In my years at camp, I wasn’t a girly girl, but I wouldn’t say that I was tomboy either. Although I wasn’t one of the most popular kids, there was one place where I always felt truly free, like I was in my element – the TREK trip.
Throughout my years at Camp Echo Lake, I went on so many memorable TREK trips that it is hard to remember them all individually. Wonderful as they are, the memories of the various TREK trips seem to blend into each other. Although I can’t pinpoint specifics from each trip, what I remember most are the things that I learned along the way that have stuck with me for life!
THE CAVING TRIP
There was nothing more fun, messy, dirty and cold than the Caving Trip.
- The main lesson here is that going outside your comfort zone can be fun and rewarding. For some reason, the things that seem different and terrifying at home all seem possible and exciting at camp.
- You get VERY dirty but you clean up, so it really is no big deal! When my kids played outside when they were little, I distinctly remember all of the other moms wiping their kid’s hands and telling them not to get “too dirty.” My philosophy is, and always has been, that kids are washable, so why should I care if they get dirty and make a mess? There’s always a shower and a washing machine handy to get them cleaned up again.
THE FISHING TRIP
I don’t know what they were thinking! Trying to teach a nice Jewish girl how to fish??? (LOL)
THE OVERNIGHT CANOE TRIP
All you needed was Dawn Ewing as your trip leader to learn all of the best lessons!

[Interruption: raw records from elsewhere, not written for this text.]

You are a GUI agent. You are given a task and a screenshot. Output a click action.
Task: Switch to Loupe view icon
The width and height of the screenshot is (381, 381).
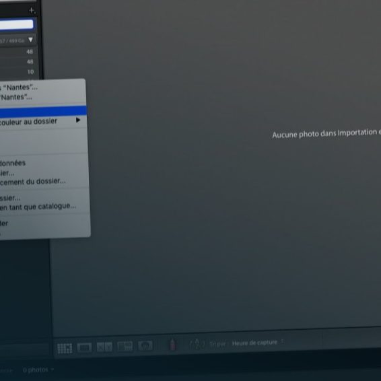coord(84,347)
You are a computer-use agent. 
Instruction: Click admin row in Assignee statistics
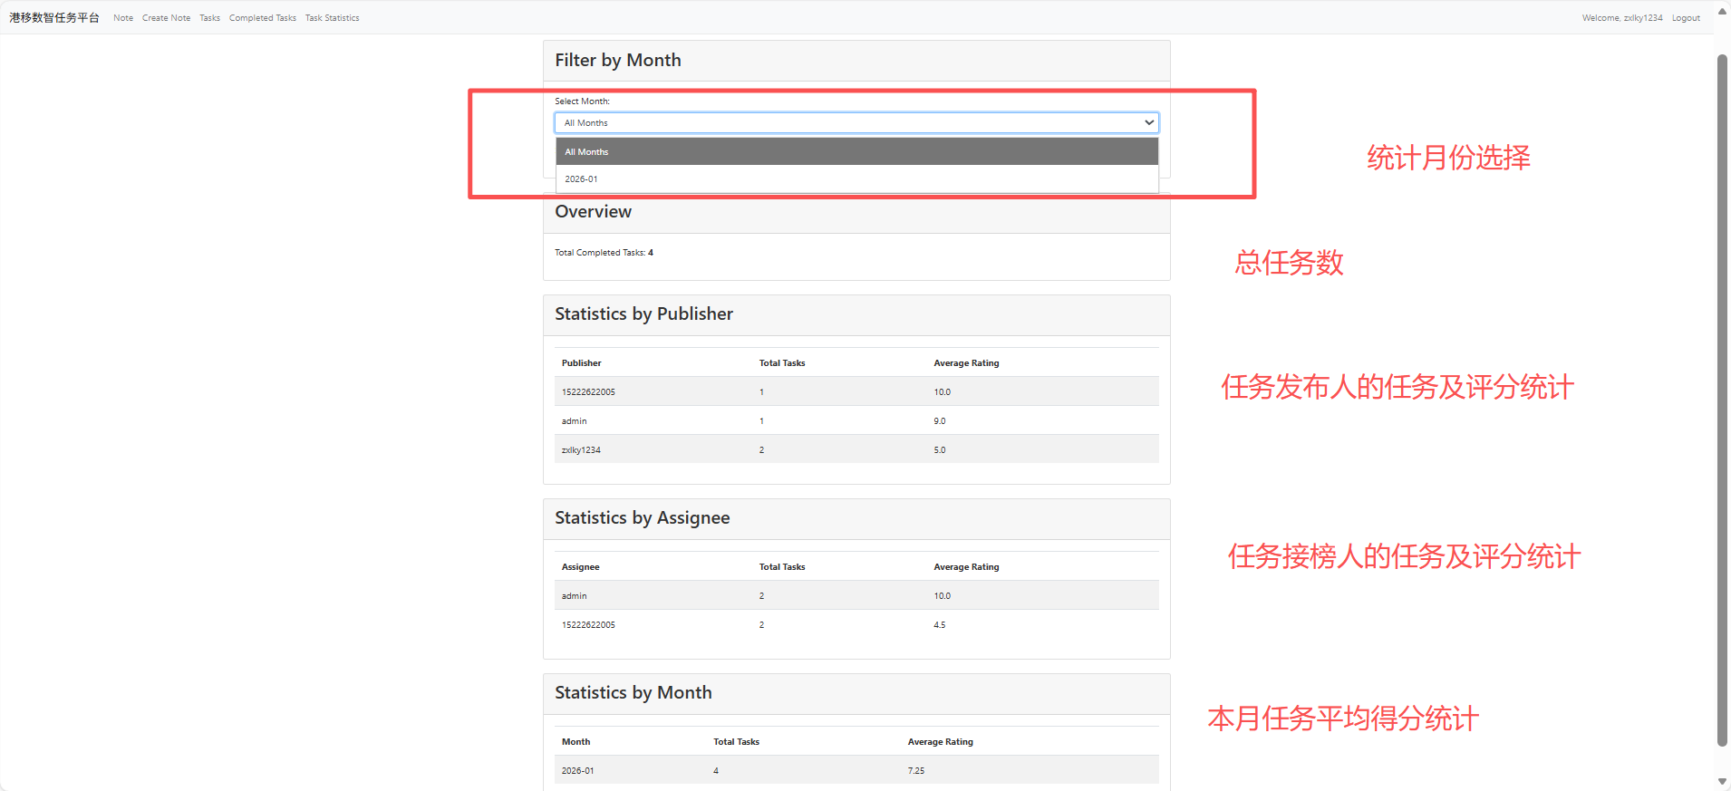575,596
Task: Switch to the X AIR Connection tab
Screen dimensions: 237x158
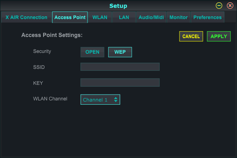Action: [26, 17]
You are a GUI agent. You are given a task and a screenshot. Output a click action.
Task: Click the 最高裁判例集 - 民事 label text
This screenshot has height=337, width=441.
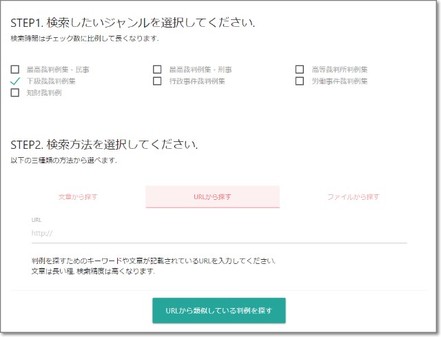[58, 70]
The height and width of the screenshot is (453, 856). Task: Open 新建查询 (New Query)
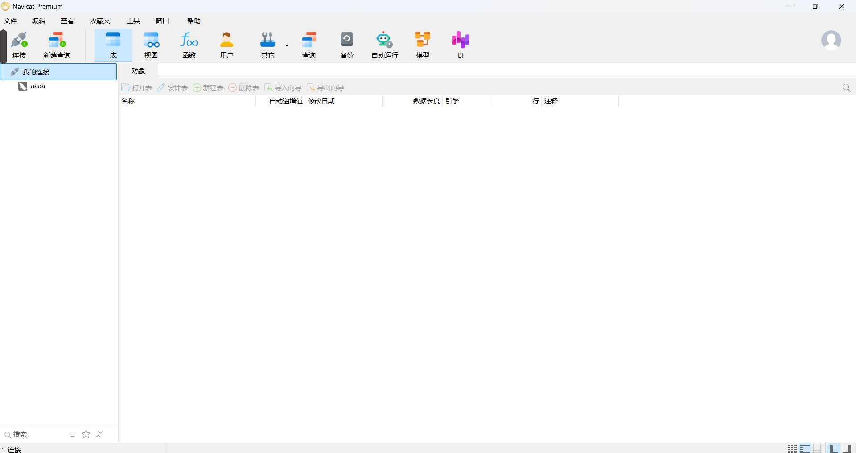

LESSON #1 – COOKING: Learning how to make a full meal for you and all of your friends without the help of your parents.
LESSON #2 – STRENGTH & CONFIDENCE: Portage (the practice of carrying water craft – in this case, a canoe – over land, around an obstacle in a river or between two bodies of water). I never thought that I would have to carry a canoe, but once I did it, I found out that I was stronger and more capable than I ever realized. If you believe in yourself (and have the right counselor helping you) then anything is possible!
LESSON #3 – THE “EMU WALK”: Whenever we left a campsite, we walked around and did the “Emu Walk.” After everything was packed into the canoes, we did a final walk-around of the area to make sure that nothing was left behind. To this day, whenever we leave a hotel room or picnic area, we do the “Emu Walk” to make sure that we didn’t forget anything. And in case you were wondering…yes, we actually do use that term in my family.
LESSON #4 – SPIDER PATROL: It may seem obvious to say, but spiders are smaller than us. To this day, I am the only one who is not afraid to get rid of any spiders that find their way into the house!
LESSON #5 – INDEPENDENCE: Perhaps the most important lesson of all was learning how to take care of myself. Whether pitching a tent or keeping your clothes dry in a rainstorm, there is a great deal of satisfaction in being able to do things on your own.